First, let's observe the given diagram. We have a quarter-circle with radius 5. We also have a circle inscribed inside the sector formed by the quarter-circle. The inscribed circle is tangent to the sides of the sector at points A and B.
To find the radius of the inscribed circle, let's focus on the right triangle formed by the centers of the quarter-circle (O), the inscribed circle (I), and point B.
Since the inscribed circle is tangent to the side of the sector, we know that IB is perpendicular to OB. This means we have a right triangle OIB.

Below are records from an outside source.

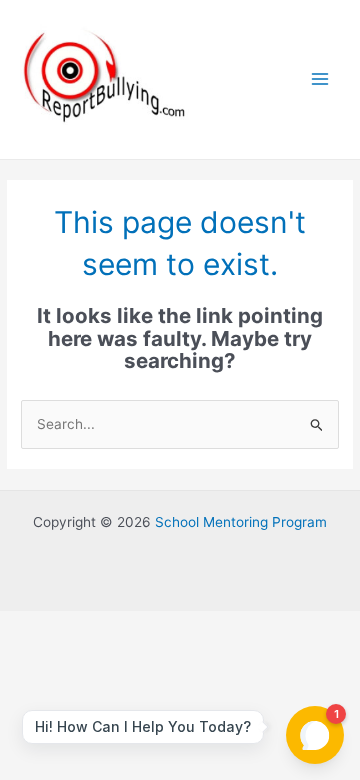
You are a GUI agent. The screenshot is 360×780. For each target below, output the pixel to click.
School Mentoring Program (241, 522)
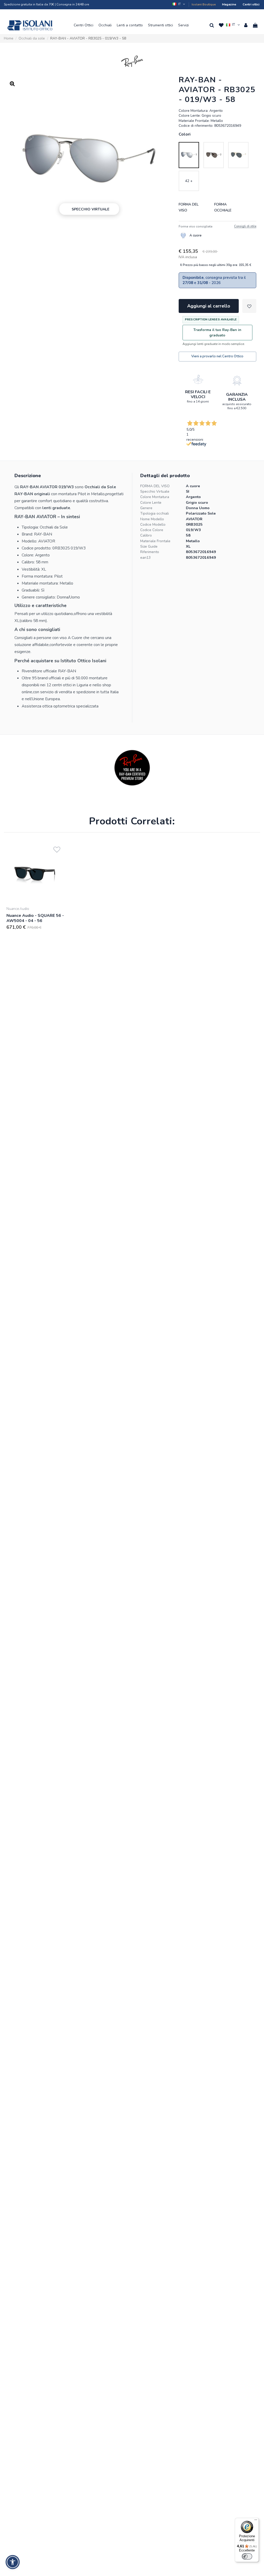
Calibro (146, 535)
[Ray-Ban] (132, 61)
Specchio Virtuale (154, 491)
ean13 (145, 557)
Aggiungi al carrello (208, 306)
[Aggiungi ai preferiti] (56, 848)
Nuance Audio (17, 908)
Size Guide (149, 546)
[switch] (247, 2556)
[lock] (198, 379)
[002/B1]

The hypotenuse OB is the radius of the quarter-circle, which is given as 5.
To find the radius of the inscribed circle, we need to find the length of IB.
We can apply the Pythagorean theorem, which states that in a right triangle, the square of the length of the hypotenuse is equal to the sum of the squares of the other two sides.
In this case, we have:
OB^2 = OI^2 + IB^2
Substituting the known values:
5^2 = OI^2 + IB^2
25 = OI^2 + IB^2
Now, we know that OI is the radius of the inscribed circle. Let's denote it as r.
The length of OB is the sum of the length of OI and the length of IB:
OB = OI + IB
Substituting the known values:
5 = r + IB
We can rearrange this equation to solve for IB:
IB = 5 - r
Now, we can substitute this value back into the Pythagorean theorem equation:
25 = r^2 + (5 - r)^2
Expanding and simplifying:
25 = r^2 + 25 - 10r + r^2
0 = 2r^2 - 10r
Dividing both sides by 2:
0 = r^2 - 5r
Now, we have a quadratic equation. We can solve it by factoring or using the quadratic formula.
Factoring this equation gives us:
0 = r(r - 5)
This equation has two possible solutions: r = 0 or r = 5.
Since the radius of a circle cannot be zero (as it would just be a point), we can conclude that the radius of the inscribed circle is 5.
Therefore, the radius of the inscribed circle is 5 units.